[[ RECORDS SHOWN, beginning ]]
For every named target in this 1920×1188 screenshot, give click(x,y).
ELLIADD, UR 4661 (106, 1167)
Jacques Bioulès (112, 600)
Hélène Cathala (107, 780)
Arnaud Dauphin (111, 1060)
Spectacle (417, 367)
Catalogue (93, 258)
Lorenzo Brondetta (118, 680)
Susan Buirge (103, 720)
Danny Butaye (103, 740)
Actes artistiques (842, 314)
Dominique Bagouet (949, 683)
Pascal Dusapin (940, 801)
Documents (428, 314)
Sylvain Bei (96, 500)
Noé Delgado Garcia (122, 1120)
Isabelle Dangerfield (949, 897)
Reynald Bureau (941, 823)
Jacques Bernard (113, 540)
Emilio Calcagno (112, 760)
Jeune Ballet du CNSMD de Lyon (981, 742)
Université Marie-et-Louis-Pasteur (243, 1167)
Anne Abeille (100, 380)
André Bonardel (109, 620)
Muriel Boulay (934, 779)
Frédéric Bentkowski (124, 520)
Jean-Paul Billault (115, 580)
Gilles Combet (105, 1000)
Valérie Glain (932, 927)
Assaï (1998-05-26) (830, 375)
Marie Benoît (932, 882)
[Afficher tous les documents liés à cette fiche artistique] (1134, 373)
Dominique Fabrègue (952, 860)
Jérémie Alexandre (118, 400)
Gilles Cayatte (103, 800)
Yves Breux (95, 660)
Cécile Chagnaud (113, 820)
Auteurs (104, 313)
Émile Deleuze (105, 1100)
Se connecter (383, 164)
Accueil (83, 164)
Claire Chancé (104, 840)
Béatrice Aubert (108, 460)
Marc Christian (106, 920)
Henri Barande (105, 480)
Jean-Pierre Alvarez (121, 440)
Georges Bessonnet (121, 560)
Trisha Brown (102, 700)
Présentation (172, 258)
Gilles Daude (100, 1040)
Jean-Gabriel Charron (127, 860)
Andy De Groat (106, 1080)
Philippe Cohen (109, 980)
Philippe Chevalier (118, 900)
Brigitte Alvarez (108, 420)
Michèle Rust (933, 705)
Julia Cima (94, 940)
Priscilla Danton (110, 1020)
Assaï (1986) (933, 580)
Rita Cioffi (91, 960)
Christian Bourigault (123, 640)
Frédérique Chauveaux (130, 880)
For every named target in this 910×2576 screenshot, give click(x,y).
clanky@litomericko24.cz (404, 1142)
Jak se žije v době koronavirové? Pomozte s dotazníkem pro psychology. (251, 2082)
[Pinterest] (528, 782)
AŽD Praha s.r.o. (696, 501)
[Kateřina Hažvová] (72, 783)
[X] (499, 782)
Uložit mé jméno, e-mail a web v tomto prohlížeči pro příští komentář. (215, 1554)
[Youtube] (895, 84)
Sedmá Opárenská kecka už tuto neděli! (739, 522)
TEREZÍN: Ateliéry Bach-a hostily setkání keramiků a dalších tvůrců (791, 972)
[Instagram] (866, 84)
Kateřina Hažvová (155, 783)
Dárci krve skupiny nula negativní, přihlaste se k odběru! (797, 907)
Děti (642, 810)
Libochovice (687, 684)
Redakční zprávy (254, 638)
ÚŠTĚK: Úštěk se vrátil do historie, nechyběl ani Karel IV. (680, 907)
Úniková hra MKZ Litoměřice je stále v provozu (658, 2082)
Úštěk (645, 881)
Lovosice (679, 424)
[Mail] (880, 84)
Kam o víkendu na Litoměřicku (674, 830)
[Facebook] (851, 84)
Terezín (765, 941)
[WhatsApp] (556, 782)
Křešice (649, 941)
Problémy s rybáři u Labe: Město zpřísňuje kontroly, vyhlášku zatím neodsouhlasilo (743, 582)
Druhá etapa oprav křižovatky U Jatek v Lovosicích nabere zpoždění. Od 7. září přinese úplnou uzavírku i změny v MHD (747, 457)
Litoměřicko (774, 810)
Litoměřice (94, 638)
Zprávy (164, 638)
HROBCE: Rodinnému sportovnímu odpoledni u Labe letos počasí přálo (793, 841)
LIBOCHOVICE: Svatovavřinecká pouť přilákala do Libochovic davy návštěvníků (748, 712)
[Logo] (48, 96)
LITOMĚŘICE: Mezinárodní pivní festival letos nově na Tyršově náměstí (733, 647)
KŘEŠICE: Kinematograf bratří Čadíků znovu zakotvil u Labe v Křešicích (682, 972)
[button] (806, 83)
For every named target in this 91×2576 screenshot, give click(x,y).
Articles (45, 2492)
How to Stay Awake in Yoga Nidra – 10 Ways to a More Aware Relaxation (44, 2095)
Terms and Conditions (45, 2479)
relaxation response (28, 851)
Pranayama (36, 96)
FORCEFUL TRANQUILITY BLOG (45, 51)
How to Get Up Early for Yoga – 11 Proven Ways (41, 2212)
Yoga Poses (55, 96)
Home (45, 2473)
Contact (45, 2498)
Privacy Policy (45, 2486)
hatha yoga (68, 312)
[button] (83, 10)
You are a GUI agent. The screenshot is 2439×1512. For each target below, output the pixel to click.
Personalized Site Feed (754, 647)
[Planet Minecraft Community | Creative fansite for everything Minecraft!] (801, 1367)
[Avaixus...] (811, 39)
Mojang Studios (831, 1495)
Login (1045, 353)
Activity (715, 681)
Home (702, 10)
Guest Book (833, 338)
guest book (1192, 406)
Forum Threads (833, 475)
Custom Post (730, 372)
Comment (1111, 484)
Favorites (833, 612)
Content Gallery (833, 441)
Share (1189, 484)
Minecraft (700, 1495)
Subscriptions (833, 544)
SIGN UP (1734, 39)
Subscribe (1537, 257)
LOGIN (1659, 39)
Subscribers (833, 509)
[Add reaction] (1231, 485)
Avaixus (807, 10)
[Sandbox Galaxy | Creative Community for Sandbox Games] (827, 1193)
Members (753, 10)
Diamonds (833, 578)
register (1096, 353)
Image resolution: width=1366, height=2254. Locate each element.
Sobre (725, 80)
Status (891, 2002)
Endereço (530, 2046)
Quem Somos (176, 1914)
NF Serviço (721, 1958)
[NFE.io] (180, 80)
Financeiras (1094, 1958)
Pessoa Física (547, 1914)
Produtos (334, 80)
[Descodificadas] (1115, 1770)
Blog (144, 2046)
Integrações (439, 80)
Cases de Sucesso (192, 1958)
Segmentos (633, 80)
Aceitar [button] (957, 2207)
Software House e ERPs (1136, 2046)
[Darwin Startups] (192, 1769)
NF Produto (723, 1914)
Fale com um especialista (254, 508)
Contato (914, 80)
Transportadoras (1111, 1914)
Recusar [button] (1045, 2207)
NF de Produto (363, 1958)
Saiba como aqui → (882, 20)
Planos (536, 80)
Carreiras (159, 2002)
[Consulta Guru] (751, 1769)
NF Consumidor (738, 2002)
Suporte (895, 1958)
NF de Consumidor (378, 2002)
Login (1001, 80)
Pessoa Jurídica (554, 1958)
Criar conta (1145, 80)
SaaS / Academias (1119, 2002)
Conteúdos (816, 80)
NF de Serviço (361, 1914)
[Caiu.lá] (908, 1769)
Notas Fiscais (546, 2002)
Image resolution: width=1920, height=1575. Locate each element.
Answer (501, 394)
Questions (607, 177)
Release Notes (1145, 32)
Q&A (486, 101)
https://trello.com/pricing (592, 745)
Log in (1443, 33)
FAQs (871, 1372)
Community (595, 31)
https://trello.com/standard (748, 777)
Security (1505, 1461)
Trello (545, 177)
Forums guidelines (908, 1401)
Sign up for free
[[ RECORDS SHOWN, end ]]
Wherever the string "Philippe" shows up in the material, copy the line that holds it.

• _RESPONSE TO THIS EXERCISE_
Philippe Cohen (109, 980)
Philippe Chevalier (118, 900)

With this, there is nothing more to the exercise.